━━ Document text

Concurrency vs Parallelism

Developers often confuse concurrency and parallelism, assuming both terms mean the same thing. While they are related, their underlying concepts and execution models are fundamentally different.

What is Concurrency?

Concurrency means dealing with multiple tasks at the same time but not necessarily executing them simultaneously. Think of it as interleaving tasks: a single processor (or thread) rapidly switches between tasks, giving the illusion of parallel execution. Concurrency is more about structure and design — how a program handles multiple tasks that could potentially overlap in time.

Analogy: Imagine a single cook preparing multiple dishes. While the pasta water is boiling, the cook chops vegetables for another dish. He’s not doing both at the exact same microsecond, but he is efficiently managing multiple tasks by switching between them.

What is Parallelism?

━━━━
━━ Information supplied

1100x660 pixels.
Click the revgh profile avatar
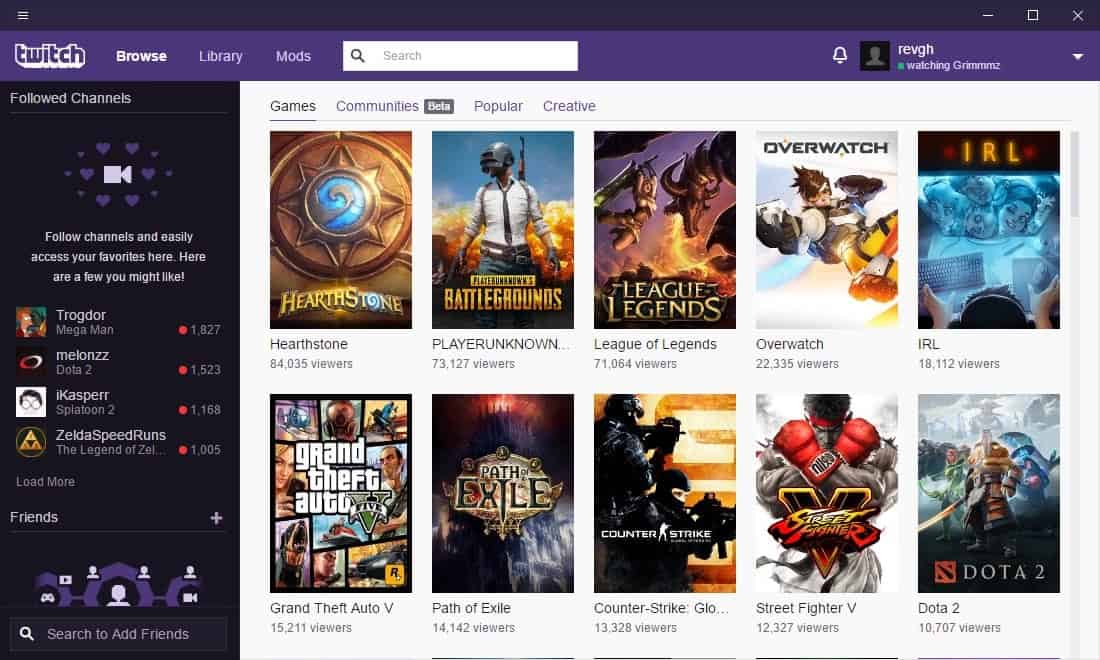(874, 55)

━━━━

• **Exercise instructions**:
1. In the text on concurrency versus parallelism, what does the cook do while the pasta water is boiling?
2. Copy the passage of the text on concurrency versus parallelism that runs from "Concurrency means dealing" up to and including "overlap in time.".

• **Exercise results**:
1. The cook chops vegetables for another dish.

2.
Concurrency means dealing with multiple tasks at the same time but not necessarily executing them simultaneously. Think of it as interleaving tasks: a single processor (or thread) rapidly switches between tasks, giving the illusion of parallel execution. Concurrency is more about structure and design — how a program handles multiple tasks that could potentially overlap in time.